### Instructions for the task:
All lines from the one containing "Given: Open the 帮助(E) help link" to the end of the material are to be given again exactly; leave out every line before it.

### Records supplied:
--- START ---
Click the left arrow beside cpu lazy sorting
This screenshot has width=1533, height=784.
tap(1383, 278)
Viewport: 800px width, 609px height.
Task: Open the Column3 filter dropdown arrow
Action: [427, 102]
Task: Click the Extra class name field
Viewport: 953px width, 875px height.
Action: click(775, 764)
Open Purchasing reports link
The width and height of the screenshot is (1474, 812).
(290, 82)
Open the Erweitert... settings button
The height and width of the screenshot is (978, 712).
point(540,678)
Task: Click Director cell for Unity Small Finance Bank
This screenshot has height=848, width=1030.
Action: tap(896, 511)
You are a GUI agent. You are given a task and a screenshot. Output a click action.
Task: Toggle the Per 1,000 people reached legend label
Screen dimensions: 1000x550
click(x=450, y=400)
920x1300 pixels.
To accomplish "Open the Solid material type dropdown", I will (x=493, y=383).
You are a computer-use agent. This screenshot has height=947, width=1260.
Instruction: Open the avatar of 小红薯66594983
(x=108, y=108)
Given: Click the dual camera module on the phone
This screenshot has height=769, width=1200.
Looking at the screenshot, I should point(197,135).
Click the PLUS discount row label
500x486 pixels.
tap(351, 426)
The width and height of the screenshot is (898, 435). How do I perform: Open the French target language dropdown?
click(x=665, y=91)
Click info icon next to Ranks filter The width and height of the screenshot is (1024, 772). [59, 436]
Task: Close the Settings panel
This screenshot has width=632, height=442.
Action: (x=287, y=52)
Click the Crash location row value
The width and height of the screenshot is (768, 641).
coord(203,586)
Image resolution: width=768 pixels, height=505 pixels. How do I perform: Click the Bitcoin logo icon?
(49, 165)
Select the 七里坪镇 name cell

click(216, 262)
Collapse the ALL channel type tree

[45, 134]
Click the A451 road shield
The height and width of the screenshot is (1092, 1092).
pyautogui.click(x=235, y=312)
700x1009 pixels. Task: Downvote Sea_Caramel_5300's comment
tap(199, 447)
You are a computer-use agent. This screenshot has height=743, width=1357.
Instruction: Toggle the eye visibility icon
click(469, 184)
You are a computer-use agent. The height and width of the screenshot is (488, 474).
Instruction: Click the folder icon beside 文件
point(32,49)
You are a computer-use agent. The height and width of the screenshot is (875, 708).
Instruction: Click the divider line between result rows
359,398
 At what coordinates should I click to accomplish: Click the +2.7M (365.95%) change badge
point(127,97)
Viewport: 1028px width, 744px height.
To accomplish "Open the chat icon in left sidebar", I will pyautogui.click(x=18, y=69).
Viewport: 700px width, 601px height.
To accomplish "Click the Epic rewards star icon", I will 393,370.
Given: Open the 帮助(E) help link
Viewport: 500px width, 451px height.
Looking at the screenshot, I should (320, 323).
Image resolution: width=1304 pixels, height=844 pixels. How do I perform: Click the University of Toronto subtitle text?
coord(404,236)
--- END ---
### Response below:
Given: Open the 帮助(E) help link
Viewport: 500px width, 451px height.
Looking at the screenshot, I should (320, 323).
Image resolution: width=1304 pixels, height=844 pixels. How do I perform: Click the University of Toronto subtitle text?
coord(404,236)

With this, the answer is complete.